YOUR INSTRUCTIONS:
I would like the listing below retyped exactly, line by line.

#####

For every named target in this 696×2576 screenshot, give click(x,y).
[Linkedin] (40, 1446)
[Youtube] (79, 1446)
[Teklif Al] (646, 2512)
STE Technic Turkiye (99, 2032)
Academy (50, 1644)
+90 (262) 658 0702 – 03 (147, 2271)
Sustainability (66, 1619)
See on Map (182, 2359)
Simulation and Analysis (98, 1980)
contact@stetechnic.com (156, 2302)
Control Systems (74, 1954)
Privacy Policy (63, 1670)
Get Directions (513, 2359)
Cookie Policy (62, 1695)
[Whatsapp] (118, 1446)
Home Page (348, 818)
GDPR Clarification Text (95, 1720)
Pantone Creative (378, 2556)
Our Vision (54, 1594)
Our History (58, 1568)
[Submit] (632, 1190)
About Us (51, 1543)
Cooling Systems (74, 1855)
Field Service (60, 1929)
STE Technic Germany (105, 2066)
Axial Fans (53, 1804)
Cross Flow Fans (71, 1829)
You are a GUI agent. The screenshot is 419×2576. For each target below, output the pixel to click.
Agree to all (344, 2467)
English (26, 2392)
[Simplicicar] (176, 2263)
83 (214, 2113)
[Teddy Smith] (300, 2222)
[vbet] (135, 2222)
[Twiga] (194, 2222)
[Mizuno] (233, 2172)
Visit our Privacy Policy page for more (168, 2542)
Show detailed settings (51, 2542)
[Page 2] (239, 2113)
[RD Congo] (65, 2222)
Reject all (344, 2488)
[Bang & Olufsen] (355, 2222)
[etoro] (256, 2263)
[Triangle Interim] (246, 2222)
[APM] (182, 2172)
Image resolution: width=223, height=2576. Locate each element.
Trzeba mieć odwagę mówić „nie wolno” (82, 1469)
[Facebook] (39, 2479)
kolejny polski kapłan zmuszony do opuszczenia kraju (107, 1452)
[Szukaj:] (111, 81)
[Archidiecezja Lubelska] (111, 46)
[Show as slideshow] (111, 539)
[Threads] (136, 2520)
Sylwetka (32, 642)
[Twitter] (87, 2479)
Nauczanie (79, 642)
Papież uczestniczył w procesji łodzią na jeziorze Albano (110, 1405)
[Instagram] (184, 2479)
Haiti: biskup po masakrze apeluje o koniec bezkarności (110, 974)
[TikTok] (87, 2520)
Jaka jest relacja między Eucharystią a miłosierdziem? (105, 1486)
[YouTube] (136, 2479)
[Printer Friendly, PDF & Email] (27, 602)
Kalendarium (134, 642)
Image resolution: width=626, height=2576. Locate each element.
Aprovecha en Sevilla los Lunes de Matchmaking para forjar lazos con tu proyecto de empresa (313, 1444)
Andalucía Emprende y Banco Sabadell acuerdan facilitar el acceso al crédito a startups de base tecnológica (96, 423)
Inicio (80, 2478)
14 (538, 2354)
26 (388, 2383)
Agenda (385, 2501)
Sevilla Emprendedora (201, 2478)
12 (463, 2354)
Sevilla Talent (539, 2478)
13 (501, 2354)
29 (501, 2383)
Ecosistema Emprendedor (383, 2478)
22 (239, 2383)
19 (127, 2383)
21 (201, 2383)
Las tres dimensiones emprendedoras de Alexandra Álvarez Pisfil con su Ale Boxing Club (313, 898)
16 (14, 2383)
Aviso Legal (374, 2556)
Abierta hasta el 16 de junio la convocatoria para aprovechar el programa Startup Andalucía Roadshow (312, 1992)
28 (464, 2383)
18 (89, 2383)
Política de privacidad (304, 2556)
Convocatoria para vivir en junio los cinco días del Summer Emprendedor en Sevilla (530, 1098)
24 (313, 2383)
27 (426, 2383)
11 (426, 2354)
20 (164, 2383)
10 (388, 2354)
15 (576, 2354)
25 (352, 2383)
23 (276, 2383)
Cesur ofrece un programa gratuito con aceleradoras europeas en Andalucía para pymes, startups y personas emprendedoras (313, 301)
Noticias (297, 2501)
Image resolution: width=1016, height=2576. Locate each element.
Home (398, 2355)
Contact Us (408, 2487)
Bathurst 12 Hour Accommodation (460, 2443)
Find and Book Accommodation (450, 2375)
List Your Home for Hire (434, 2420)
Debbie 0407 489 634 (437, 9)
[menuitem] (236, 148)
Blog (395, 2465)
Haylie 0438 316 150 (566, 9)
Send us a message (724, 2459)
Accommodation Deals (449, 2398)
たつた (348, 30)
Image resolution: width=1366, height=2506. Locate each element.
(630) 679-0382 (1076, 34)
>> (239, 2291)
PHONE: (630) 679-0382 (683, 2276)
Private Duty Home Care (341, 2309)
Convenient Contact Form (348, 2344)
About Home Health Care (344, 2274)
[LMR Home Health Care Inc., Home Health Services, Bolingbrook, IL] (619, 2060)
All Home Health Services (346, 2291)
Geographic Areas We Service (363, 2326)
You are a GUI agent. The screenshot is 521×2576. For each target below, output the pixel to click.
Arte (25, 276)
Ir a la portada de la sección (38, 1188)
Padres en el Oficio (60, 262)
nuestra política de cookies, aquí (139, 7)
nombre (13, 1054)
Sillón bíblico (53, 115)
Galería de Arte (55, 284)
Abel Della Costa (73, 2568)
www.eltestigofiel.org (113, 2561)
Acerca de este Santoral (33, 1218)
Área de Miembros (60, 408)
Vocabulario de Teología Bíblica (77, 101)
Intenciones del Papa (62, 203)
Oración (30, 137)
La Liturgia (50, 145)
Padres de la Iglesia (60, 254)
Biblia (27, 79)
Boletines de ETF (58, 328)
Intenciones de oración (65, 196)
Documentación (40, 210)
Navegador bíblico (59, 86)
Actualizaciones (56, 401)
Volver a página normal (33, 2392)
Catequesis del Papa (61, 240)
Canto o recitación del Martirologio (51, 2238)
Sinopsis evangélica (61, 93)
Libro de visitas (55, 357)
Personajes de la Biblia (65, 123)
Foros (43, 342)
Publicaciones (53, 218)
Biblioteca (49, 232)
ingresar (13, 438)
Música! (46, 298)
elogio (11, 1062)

#####

WRITTEN SOLUTION:
For every named target in this 696×2576 screenshot, give click(x,y).
[Linkedin] (40, 1446)
[Youtube] (79, 1446)
[Teklif Al] (646, 2512)
STE Technic Turkiye (99, 2032)
Academy (50, 1644)
+90 (262) 658 0702 – 03 (147, 2271)
Sustainability (66, 1619)
See on Map (182, 2359)
Simulation and Analysis (98, 1980)
contact@stetechnic.com (156, 2302)
Control Systems (74, 1954)
Privacy Policy (63, 1670)
Get Directions (513, 2359)
Cookie Policy (62, 1695)
[Whatsapp] (118, 1446)
Home Page (348, 818)
GDPR Clarification Text (95, 1720)
Pantone Creative (378, 2556)
Our Vision (54, 1594)
Our History (58, 1568)
[Submit] (632, 1190)
About Us (51, 1543)
Cooling Systems (74, 1855)
Field Service (60, 1929)
STE Technic Germany (105, 2066)
Axial Fans (53, 1804)
Cross Flow Fans (71, 1829)
You are a GUI agent. The screenshot is 419×2576. For each target below, output the pixel to click.
Agree to all (344, 2467)
English (26, 2392)
[Simplicicar] (176, 2263)
83 (214, 2113)
[Teddy Smith] (300, 2222)
[vbet] (135, 2222)
[Twiga] (194, 2222)
[Mizuno] (233, 2172)
Visit our Privacy Policy page for more (168, 2542)
Show detailed settings (51, 2542)
[Page 2] (239, 2113)
[RD Congo] (65, 2222)
Reject all (344, 2488)
[Bang & Olufsen] (355, 2222)
[etoro] (256, 2263)
[Triangle Interim] (246, 2222)
[APM] (182, 2172)
Image resolution: width=223, height=2576. Locate each element.
Trzeba mieć odwagę mówić „nie wolno” (82, 1469)
[Facebook] (39, 2479)
kolejny polski kapłan zmuszony do opuszczenia kraju (107, 1452)
[Szukaj:] (111, 81)
[Archidiecezja Lubelska] (111, 46)
[Show as slideshow] (111, 539)
[Threads] (136, 2520)
Sylwetka (32, 642)
[Twitter] (87, 2479)
Nauczanie (79, 642)
Papież uczestniczył w procesji łodzią na jeziorze Albano (110, 1405)
[Instagram] (184, 2479)
Haiti: biskup po masakrze apeluje o koniec bezkarności (110, 974)
[TikTok] (87, 2520)
Jaka jest relacja między Eucharystią a miłosierdziem? (105, 1486)
[YouTube] (136, 2479)
[Printer Friendly, PDF & Email] (27, 602)
Kalendarium (134, 642)
Image resolution: width=626, height=2576. Locate each element.
Aprovecha en Sevilla los Lunes de Matchmaking para forjar lazos con tu proyecto de empresa (313, 1444)
Andalucía Emprende y Banco Sabadell acuerdan facilitar el acceso al crédito a startups de base tecnológica (96, 423)
Inicio (80, 2478)
14 (538, 2354)
26 (388, 2383)
Agenda (385, 2501)
Sevilla Emprendedora (201, 2478)
12 (463, 2354)
Sevilla Talent (539, 2478)
13 (501, 2354)
29 (501, 2383)
Ecosistema Emprendedor (383, 2478)
22 (239, 2383)
19 (127, 2383)
21 (201, 2383)
Las tres dimensiones emprendedoras de Alexandra Álvarez Pisfil con su Ale Boxing Club (313, 898)
16 (14, 2383)
Aviso Legal (374, 2556)
Abierta hasta el 16 de junio la convocatoria para aprovechar el programa Startup Andalucía Roadshow (312, 1992)
28 (464, 2383)
18 (89, 2383)
Política de privacidad (304, 2556)
Convocatoria para vivir en junio los cinco días del Summer Emprendedor en Sevilla (530, 1098)
24 (313, 2383)
27 (426, 2383)
11 (426, 2354)
20 (164, 2383)
10 (388, 2354)
15 (576, 2354)
25 (352, 2383)
23 (276, 2383)
Cesur ofrece un programa gratuito con aceleradoras europeas en Andalucía para pymes, startups y personas emprendedoras (313, 301)
Noticias (297, 2501)
Image resolution: width=1016, height=2576. Locate each element.
Home (398, 2355)
Contact Us (408, 2487)
Bathurst 12 Hour Accommodation (460, 2443)
Find and Book Accommodation (450, 2375)
List Your Home for Hire (434, 2420)
Debbie 0407 489 634 (437, 9)
[menuitem] (236, 148)
Blog (395, 2465)
Haylie 0438 316 150 (566, 9)
Send us a message (724, 2459)
Accommodation Deals (449, 2398)
たつた (348, 30)
Image resolution: width=1366, height=2506. Locate each element.
(630) 679-0382 (1076, 34)
>> (239, 2291)
PHONE: (630) 679-0382 (683, 2276)
Private Duty Home Care (341, 2309)
Convenient Contact Form (348, 2344)
About Home Health Care (344, 2274)
[LMR Home Health Care Inc., Home Health Services, Bolingbrook, IL] (619, 2060)
All Home Health Services (346, 2291)
Geographic Areas We Service (363, 2326)
You are a GUI agent. The screenshot is 521×2576. For each target below, output the pixel to click.
Arte (25, 276)
Ir a la portada de la sección (38, 1188)
Padres en el Oficio (60, 262)
nuestra política de cookies, aquí (139, 7)
nombre (13, 1054)
Sillón bíblico (53, 115)
Galería de Arte (55, 284)
Abel Della Costa (73, 2568)
www.eltestigofiel.org (113, 2561)
Acerca de este Santoral (33, 1218)
Área de Miembros (60, 408)
Vocabulario de Teología Bíblica (77, 101)
Intenciones del Papa (62, 203)
Oración (30, 137)
La Liturgia (50, 145)
Padres de la Iglesia (60, 254)
Biblia (27, 79)
Boletines de ETF (58, 328)
Intenciones de oración (65, 196)
Documentación (40, 210)
Navegador bíblico (59, 86)
Actualizaciones (56, 401)
Volver a página normal (33, 2392)
Catequesis del Papa (61, 240)
Canto o recitación del Martirologio (51, 2238)
Sinopsis evangélica (61, 93)
Libro de visitas (55, 357)
Personajes de la Biblia (65, 123)
Foros (43, 342)
Publicaciones (53, 218)
Biblioteca (49, 232)
ingresar (13, 438)
Música! (46, 298)
elogio (11, 1062)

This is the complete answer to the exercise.